The company's transition to the recording industry took place in 1991: the foundation of the Feelee Record Company was the renowned "Rock Against Terror" charity festival. The idea of the festival came from the musician Garik Sukachev, who suffered from the illegal actions of the 108th police station on the Arbat, and the Feelee company together with the VID company supported him. All the leading rock performers of the country of that time expressed a desire to perform at this festival: Garik Sukachev himself, the groups Alisa, DDT, Nautilus Pompilius, Chaif, CrossroadZ, Nuance, Mtsyri, Bix, AuktsYon, Kalinov Most. The whole concert was recorded and filmed. When it came time to release this record on gramophone record, this was the reason for Feelee to create their own record label. The first disc from Feelee Record Company was released in 1992, but it was dedicated not to the last rock festival, but to the Voskresenye group. Igor Tonkikh explains this by the fact that the musicians of "Voskresenya" were then reunited in the "golden composition", and the release of their album made it possible to assemble a group at a concert in the Gorbunov Palace of Culture. The second LP by Feelee Records contained a recording of the Rock Against Terror festival. In the same year, Feelee Records began to release music releases on CDs.

In 1994, Feelee Records signed a contract with Tequilajazzz (a band from St. Petersburg), which became one of the leaders of the alternative scene in Russia after a few years and became the unofficial "calling card" of the label. In the same year, Feelee became the main Russian distributor of Western independent music. The first release in this area was the album Into the Labyrinth by Dead Can Dance, released under license from 4AD Records. It was followed by the album of the group Nick Cave and the Bad Seeds - Let Love In (Mute Records). “As Lenya Zakharov from Komsomolskaya Pravda said: how to be known as a record company with good taste? You just have to sign a licensing agreement with a record company with good taste! After that we also became a distributor for Beggars Banquet, XL Recordings, Ninja Tune, Warp... there were a lot of good labels. We chose an independent niche from the very beginning. There was also an economic reason - the sector of all independents is approximately equal to the major; the repertoire is pleasant, there is no need to get dirty, you can earn money without prostitution. Without compromise” (Igor Tonkikh). In the same year, the InterMedia news agency recognized Feelee as the best show business company.
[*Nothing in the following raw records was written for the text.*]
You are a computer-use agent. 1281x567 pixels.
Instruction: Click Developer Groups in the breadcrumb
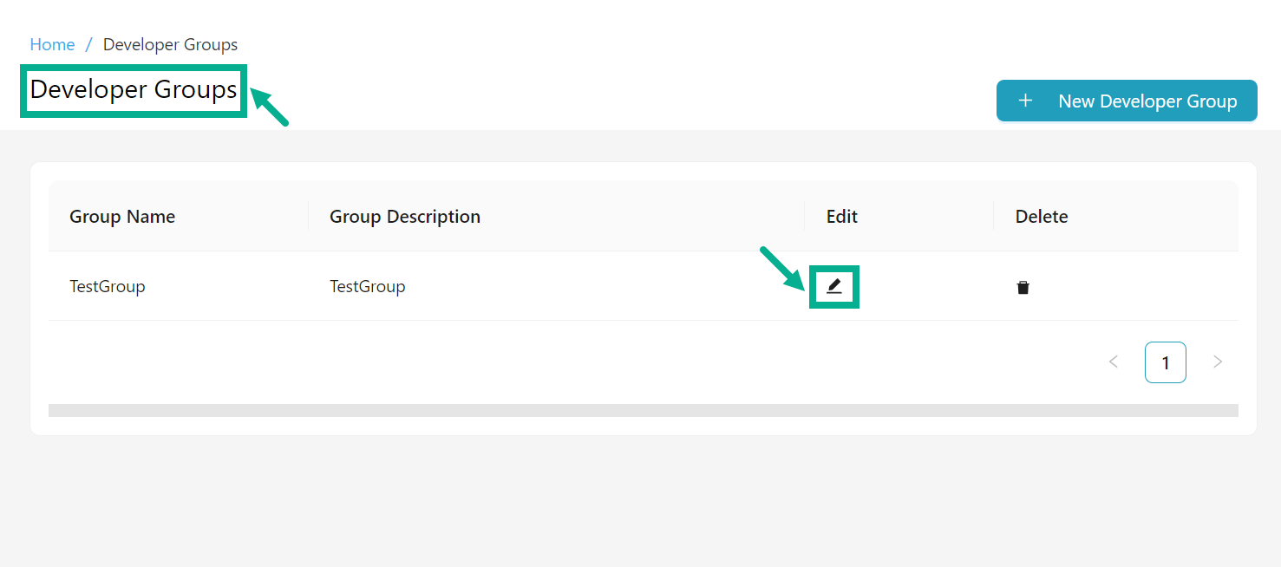(170, 44)
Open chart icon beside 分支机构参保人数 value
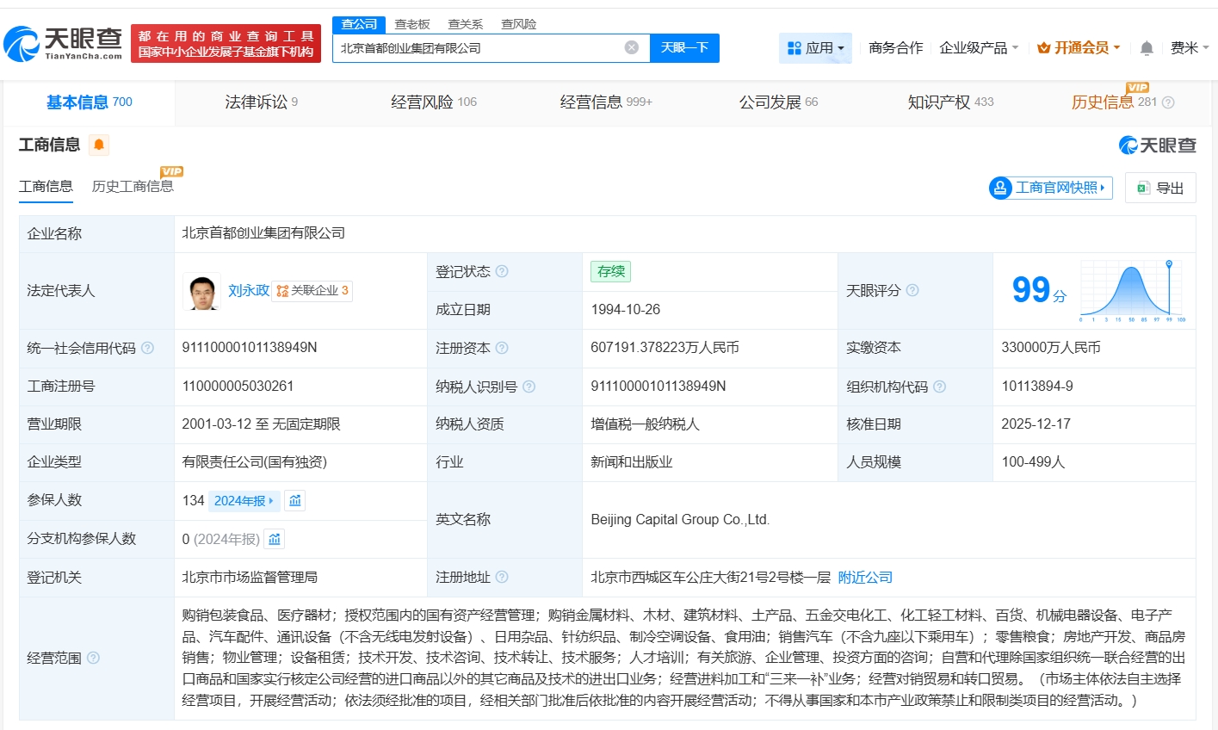The width and height of the screenshot is (1218, 730). coord(275,540)
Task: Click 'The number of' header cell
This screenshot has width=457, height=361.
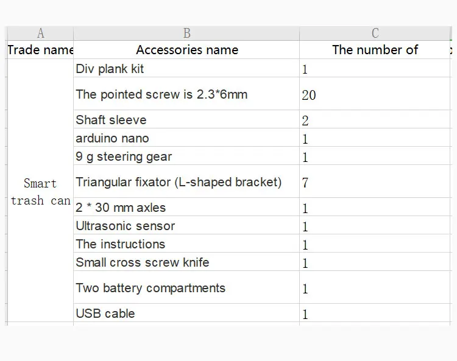Action: [375, 50]
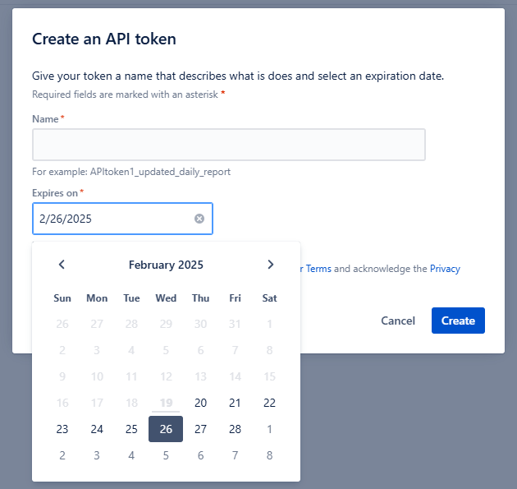This screenshot has width=517, height=489.
Task: Click the Expires on date input
Action: pyautogui.click(x=122, y=219)
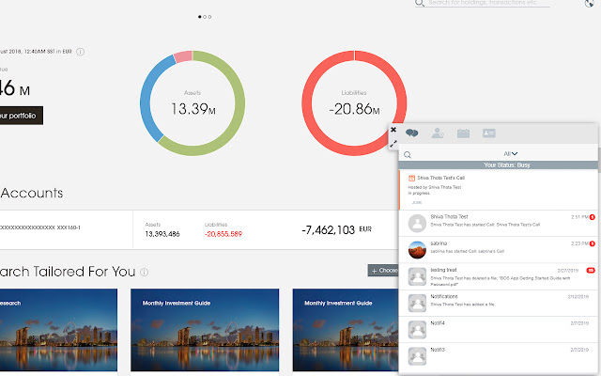
Task: Click the blue segment of the Assets donut
Action: 150,102
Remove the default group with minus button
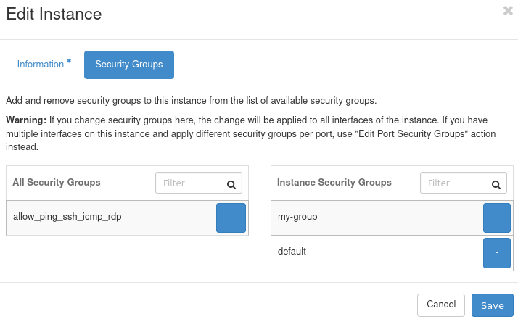 [x=497, y=252]
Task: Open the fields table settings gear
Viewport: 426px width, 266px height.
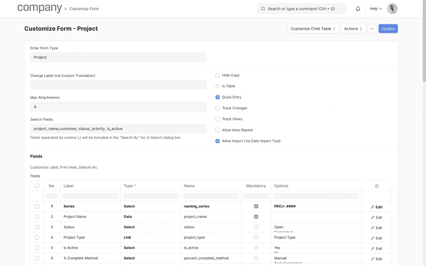Action: tap(376, 186)
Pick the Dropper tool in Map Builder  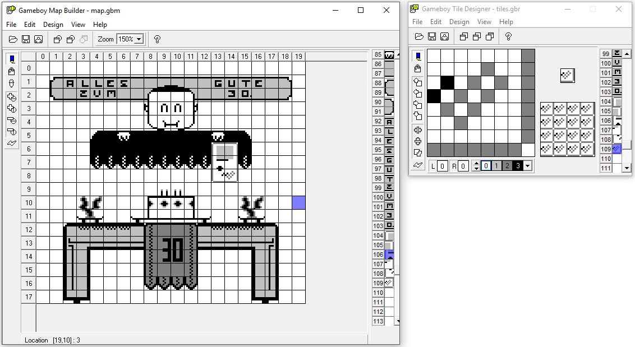[x=12, y=84]
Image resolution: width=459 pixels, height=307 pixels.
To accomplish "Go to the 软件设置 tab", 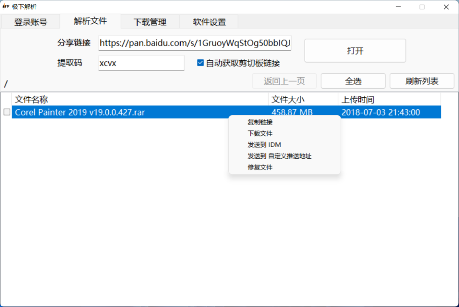I will point(209,22).
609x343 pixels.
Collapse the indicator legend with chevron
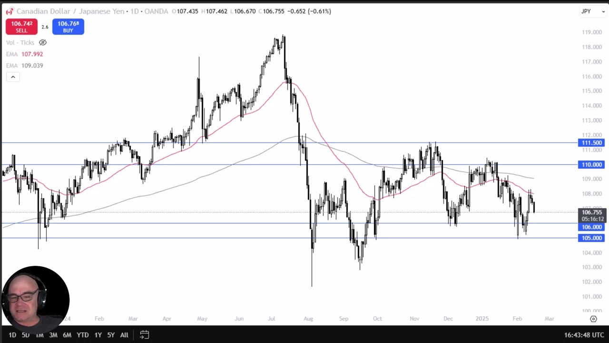pos(13,77)
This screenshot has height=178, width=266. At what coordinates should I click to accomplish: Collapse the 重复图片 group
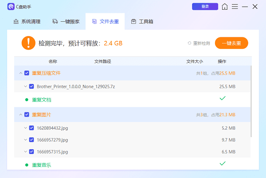pos(20,115)
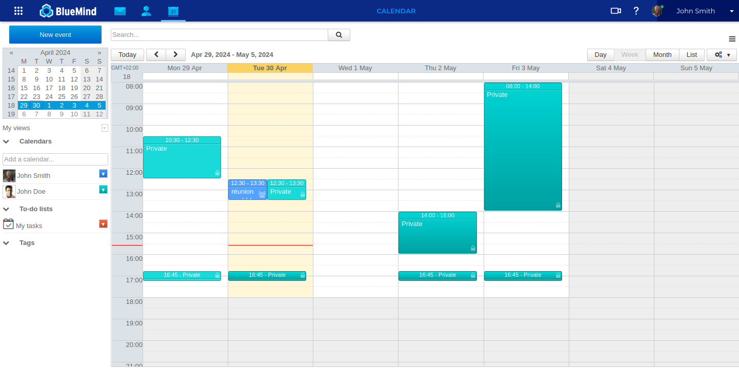
Task: Open My tasks red color menu
Action: click(103, 224)
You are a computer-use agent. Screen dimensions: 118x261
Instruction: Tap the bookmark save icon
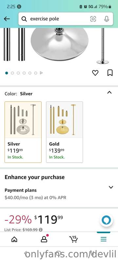tap(110, 73)
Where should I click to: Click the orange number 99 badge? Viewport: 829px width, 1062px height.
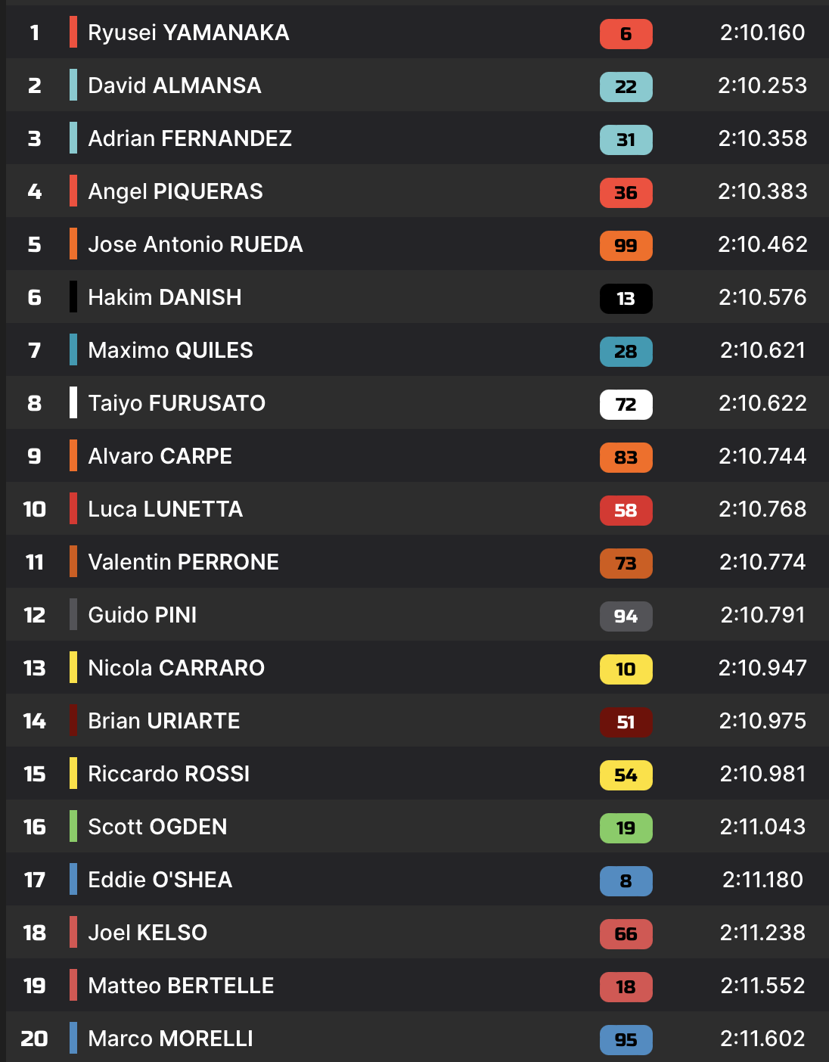[x=626, y=245]
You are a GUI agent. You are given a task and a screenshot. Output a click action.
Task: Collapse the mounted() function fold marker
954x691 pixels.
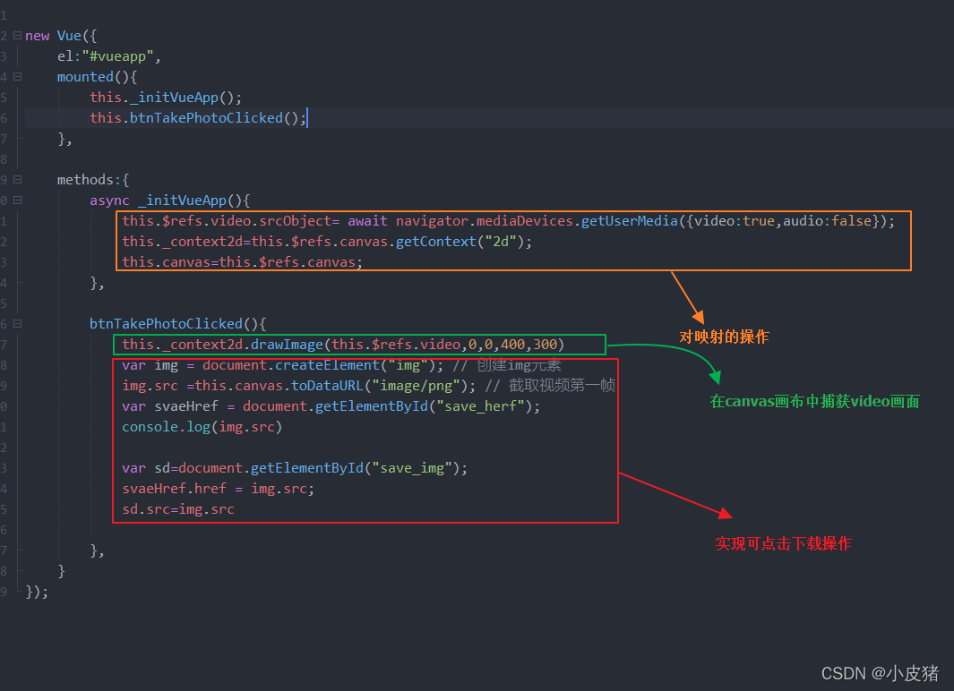pyautogui.click(x=17, y=77)
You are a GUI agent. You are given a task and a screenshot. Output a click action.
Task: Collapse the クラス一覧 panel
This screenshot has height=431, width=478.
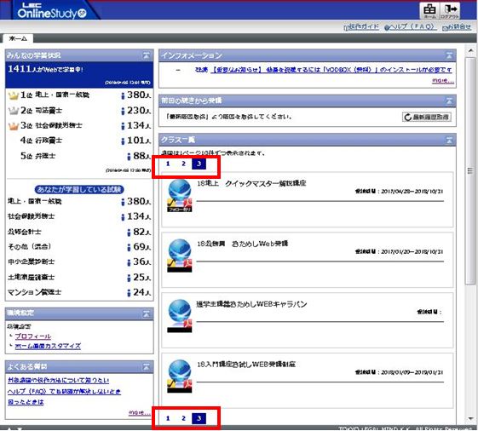pyautogui.click(x=449, y=141)
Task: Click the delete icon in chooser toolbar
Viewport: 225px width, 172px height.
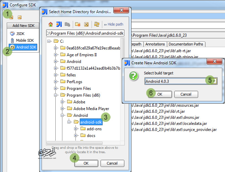Action: click(x=86, y=24)
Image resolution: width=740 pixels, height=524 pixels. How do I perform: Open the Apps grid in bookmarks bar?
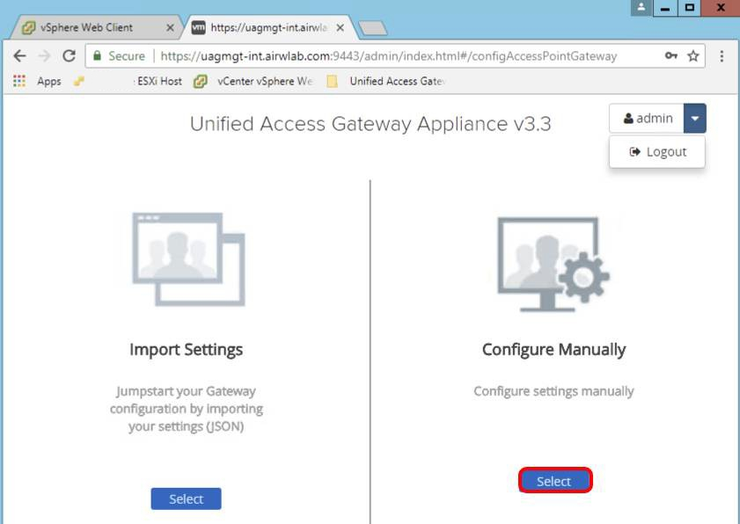point(19,81)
In 1995, the company holds the first extreme music festival "Learn to Swim", financially implementing the broadcast of the same name by Alexander F. Sklyar on Radio Maximum. In 1996 the festival received the status of an international festival and the status of the festival of two capitals (Moscow and St. Petersburg). A total of five festivals have been held, in honor of which five music compilations have been published by Feelee Records.

In 1998 Feelee Records received the "Record" award of the Russian music industry in the Foreign Album nomination - for the release of "Ultra" by Depeche Mode.

Feelee Records' activity declined in 2006 due to a crisis in the recording industry.

After a long hiatus from 2006 to 2012, Feelee Records returned to activity, celebrating the label's 20th anniversary. In honor of the anniversary, several of the label's classic albums were released on gramophone records and distributed via Mirumir. In 2013 Feelee Records released a new album MaximumHappy I from the punk rock band Tarakany!.

On August 3, 2020, within the framework of the Beat Film Festival, Andrey Airapetov's documentary “Feelee. A Story of One Label" was premiered, summarizing the first 30 years of Feelee Records label's existence.